J-Y R : En fait ce fut pour moi tout un cheminement. Quoi faire ? Adapter des contes pour enfants ? J’ai commencé à en lire, tout en sentant que je suivais une fausse piste. Que veut dire faire un spectacle pour les 6-10 ans ? Et pour les 8-10 ans ? Et pourquoi me mettre à « adapter » ? J’étais alors dans un tournoiement de questions et n’arrivais pas à me décider. Puis je me suis formulé les choses autrement : et si je prenais l’enfant pour quelqu’un capable de suivre une démarche artistique, au même titre qu’un autre spectateur ? Si j’arrêtais de vouloir me mettre à sa place, de vouloir deviner ce qu’il comprend et ce qu’il ne comprend pas ? Si je restais à la mienne de place, et tentait simplement de faire un peu de théâtre ? Les choses se sont alors clarifiées. Quelques années plus tôt, j’avais lu un texte magnifique, Les Oiseaux de Tarjei Vesaas, un auteur norvégien. Ce texte fait partie de ceux qui ne cessent de m’interroger, de me travailler au corps quotidiennement. Il m’accompagnait déjà, comme une sorte de contre chant intérieur, lors de la création du précédent spectacle, Chaux Vive. J’ai alors relu ce texte, loin d’être destinée aux enfants, et cela m’a paru évident. Mon travail allait être de partager avec les enfants les sensations que m’a procurées la lecture de ce texte. Et mon point de vue n’a pas changé ni durant les répétitions, ni durant les représentations, au contraire. Dès qu’on tente d’imaginer ce qui touchera un enfant, ce qu’il est capable de ressentir, on se trompe. On est leurré par une armée de clichés que le mot « enfance » trimballe dans nos entendements d’adultes. Ce que l’enfant est capable de percevoir (je ne dis pas comprendre) est infiniment plus complexe, plus profond et plus riche que ce qu’on soupçonne. La séparation entre l’enfant, l’adolescent et l’adulte est un fait de langage, bien pratique. Mais elle a moins de réalité qu’on ne croit.
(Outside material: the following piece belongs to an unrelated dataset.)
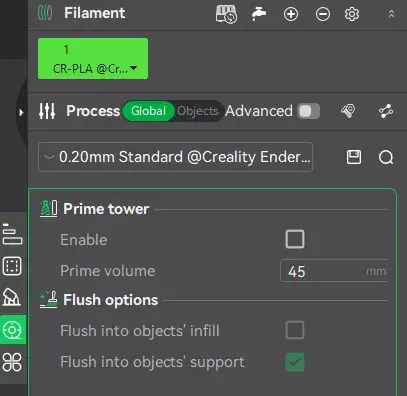Save the process preset with disk icon

(354, 157)
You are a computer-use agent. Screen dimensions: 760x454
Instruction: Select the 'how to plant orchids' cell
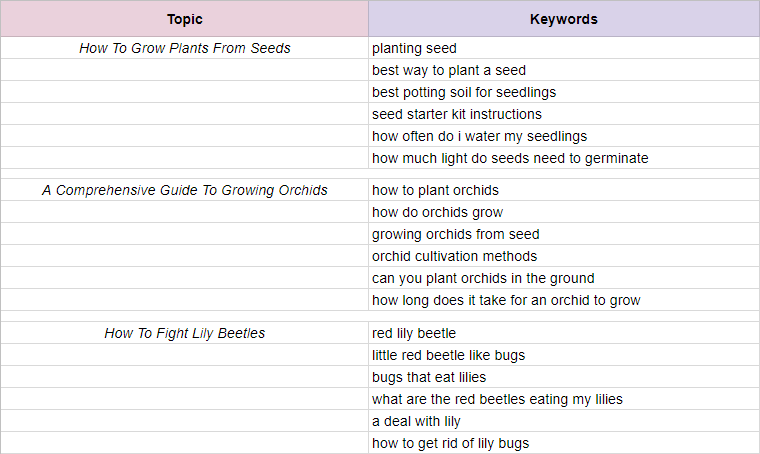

Si j’ai découvert une chose en créant Erwan…, c’est bien cela.


CL : Peux-tu nous parler du processus de création du spectacle. Je crois qu’il s’est inventé à partir d’un simple canevas, en recherche avec les acteurs. De quelle façon ?


J-Y R : Pas tout à fait un canevas. Je ne voulais pas faire une adaptation du roman. J’aurais pu garder les dialogues déjà existants, tenter d’être fidèle à l’histoire, de chapitre en chapitre. Mais si je voulais être fidèle, c’est à la sensation de silence qui m’a peu à peu gagné quand j’ai lu Les Oiseaux. Plus j’avançais dans le livre, plus mon corps devenait attentif au moindre son, plus je percevais en moi un silence qui devenait presque violent à force d’être aiguë. C’est cette texture-là, ce silence-là, cette écoute-là qu’il me fallait traduire sur le plateau.
Toute l’équipe a lu le roman. J’ai demandé à chacun de me restituer leurs sensations de lecteurs. J’ai travaillé avec cela. Avec les miennes et les leurs. Par tâtonnements, par couches successives, on est arrivé c’est vrai à une sorte de canevas, qui s’est ensuite nourri au fil des répétitions. Chacun revenait avec un texte qu’il venait d’écrire, un geste retrouvé et qui lui venait de très loin, une piste de recherche… Mon travail a été d’écrire un spectacle avec toute cette matière-là.


CL : Et la machine, qui devient de plus en plus organique, c’est le quatrième comédien ?


J-Y R : A la sortie d’une des représentations d’Erwan et les oiseaux, un homme féru de cohérence me demande à quoi sert exactement la machine présente sur le plateau, quel est son exacte fonction. Embarrassé de répondre, je tente de lui raconter des histoires de plateau, de théâtre, d’intuition. Je lui parle de la valeur symbolique et poétique de la machine. L’homme féru de cohérence m’écoute, dubitatif, un enfant passe, sortant juste de la salle, m’interpelle au passage et me lance : « Eh ! Elle est super, la chauffière ! ». J’avais au moins le nom de la machine.